(EXTRACTED ENTRIES begins)

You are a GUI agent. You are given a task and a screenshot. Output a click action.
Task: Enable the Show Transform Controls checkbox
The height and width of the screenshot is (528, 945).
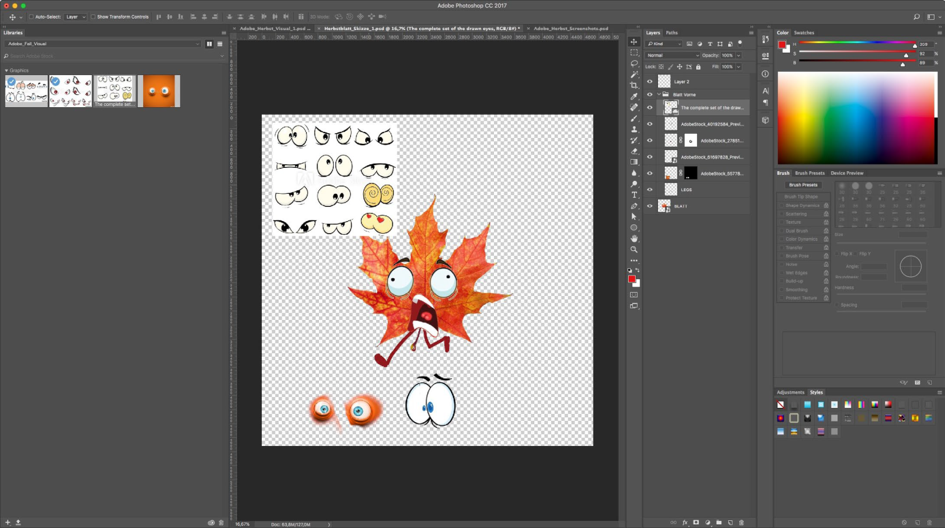[93, 17]
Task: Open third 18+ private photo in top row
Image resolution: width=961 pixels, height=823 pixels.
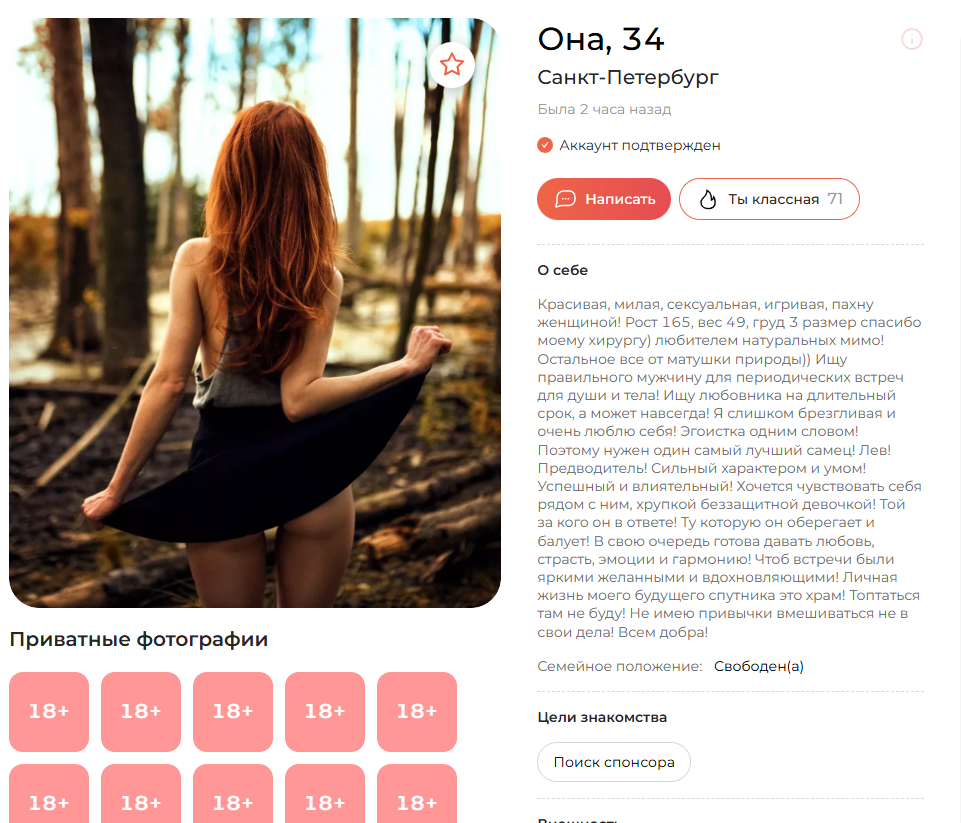Action: click(x=233, y=711)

(EXTRACTED ENTRIES ends)

* **YOUR GOAL**
Could you return the listing above exactly, minus its pictures?

* **WRITTEN SOLUTION**
You are a GUI agent. You are given a task and a screenshot. Output a click action.
Task: Enable the Show Transform Controls checkbox
The height and width of the screenshot is (528, 945).
[93, 17]
Task: Open third 18+ private photo in top row
Image resolution: width=961 pixels, height=823 pixels.
Action: click(x=233, y=711)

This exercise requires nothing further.